The “night owls” got less sleep overall, ate more fast food, drank more soda, and ate fewer fruits and vegetables. Overall, they ate about the same calories per day as the normal sleepers, but they ate a larger proportion of those later in the day–at dinner or after 8:00 p.m. Researchers found that calories consumed after 8:00 p.m. were most strongly associated with weight gain, and concluded that it’s not only the quality of your diet that matters, but the time of day you’re eating.
“The study suggests regulating the timing of eating and sleep could improve the effectiveness of weight management programs,” said lead study author Dr. Phyllis Lee.
Bright Lights May Mean Big Pounds
An earlier study found something else that may be interrupting the body’s internal clock and leading to late-night eating–light. In animal studies, mice exposed to light at night gained a whopping 50 percent more weight than mice whose nights were truly dark. That nighttime light encouraged the mice to eat at times when they would normally be sleeping. When researchers restricted meals to the times when the mice normally ate, regardless of light exposure, the mice didn’t gain weight.
Researchers concluded again that the timing of meals could make a difference in weight gain, as well as reduced light exposure at night.
Re-Set Your Eating Clock
So how do you maximize the timing of your meals to lose weight? Below are several tips to try.
‘Have your dinner before 8:00 p.m.: Study results show that eating after 8:00 p.m. is associated with weight gain. If you need a late-night snack, try a small glass of milk or a cup of decaffeinated or herbal tea.
Eat a healthy breakfast: Though eating more calories at breakfast might encourage eating more calories throughout the day, avoiding breakfast completely also encourages weight gain. According to data from the National Weight Control Registry, eating a balanced, healthy breakfast is a daily habit that leads to successful long-term weight loss.
Consider a larger lunch and smaller dinner: Depending on your daily schedule, you may want to consider eating more at lunch, and a little less at dinner. The body’s ability to digest meals is best at peak energy times, which occur around noon to 3:00 p.m. In fact, many people experience nighttime indigestion and heartburn because they eat their biggest meal around 6:30 or 7:00 p.m. Move your dinner time up an hour, cut down on nighttime calories, and if a big lunch leaves you sleepy for afternoon meetings, consider splitting your lunch into two servings–noon, and mid-afternoon.
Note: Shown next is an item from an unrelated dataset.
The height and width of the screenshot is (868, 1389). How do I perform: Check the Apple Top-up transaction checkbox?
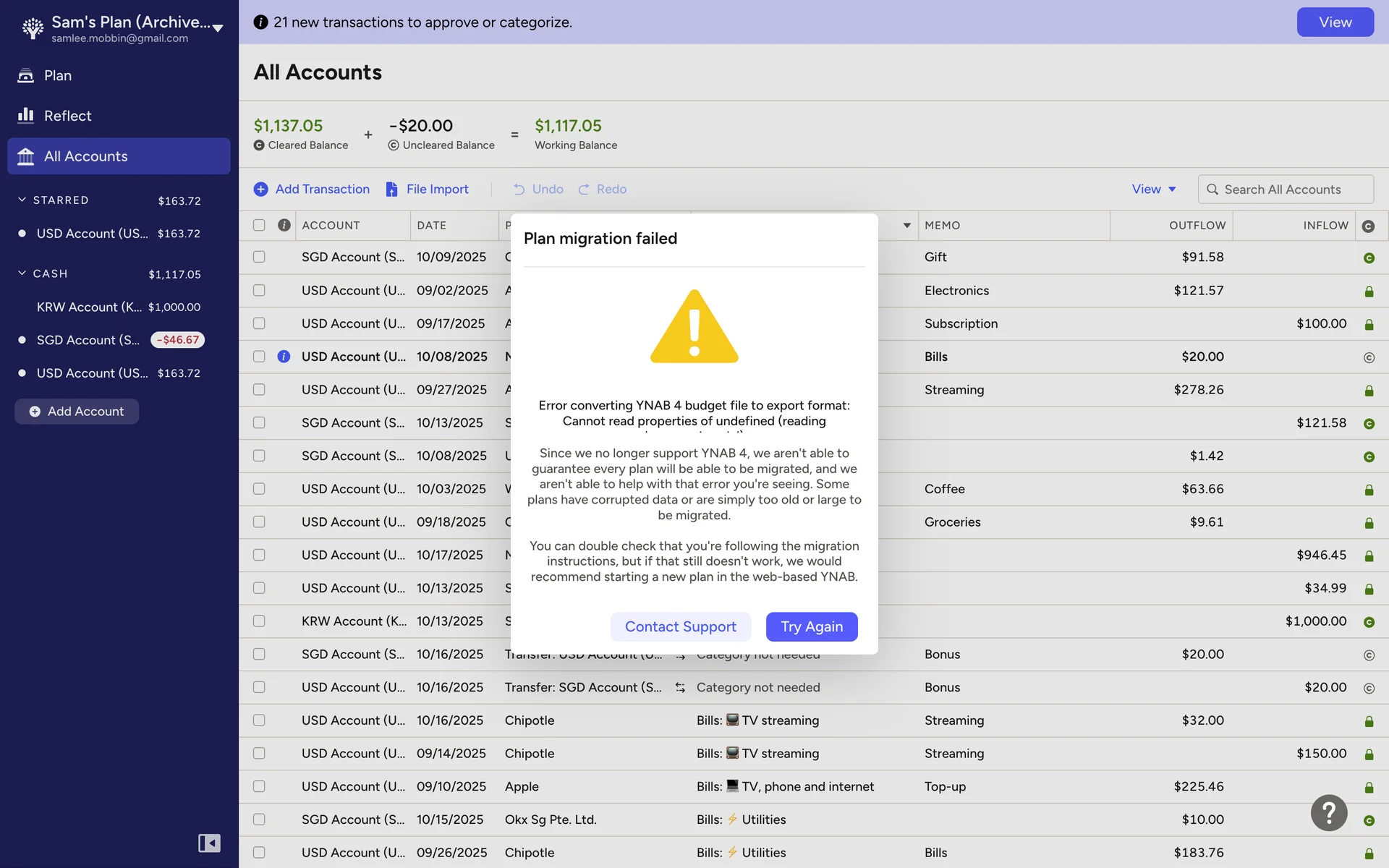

Eat about 45 minutes after exercise: Eating before your workout may make you uncomfortable. Eating about 45 minutes afterwards, however, reduces the amount of energy that will be stored as fat, as the body uses the food to replenish low glycogen stores caused by exercising.
Avoid starchy carbs three hours before bedtime: Foods like breads, pastas, rice, potatoes, cakes and cookies will boost your insulin levels before bed, which can encourage weight gain. Instead, eat lean proteins, veggies and fruits at your last meal.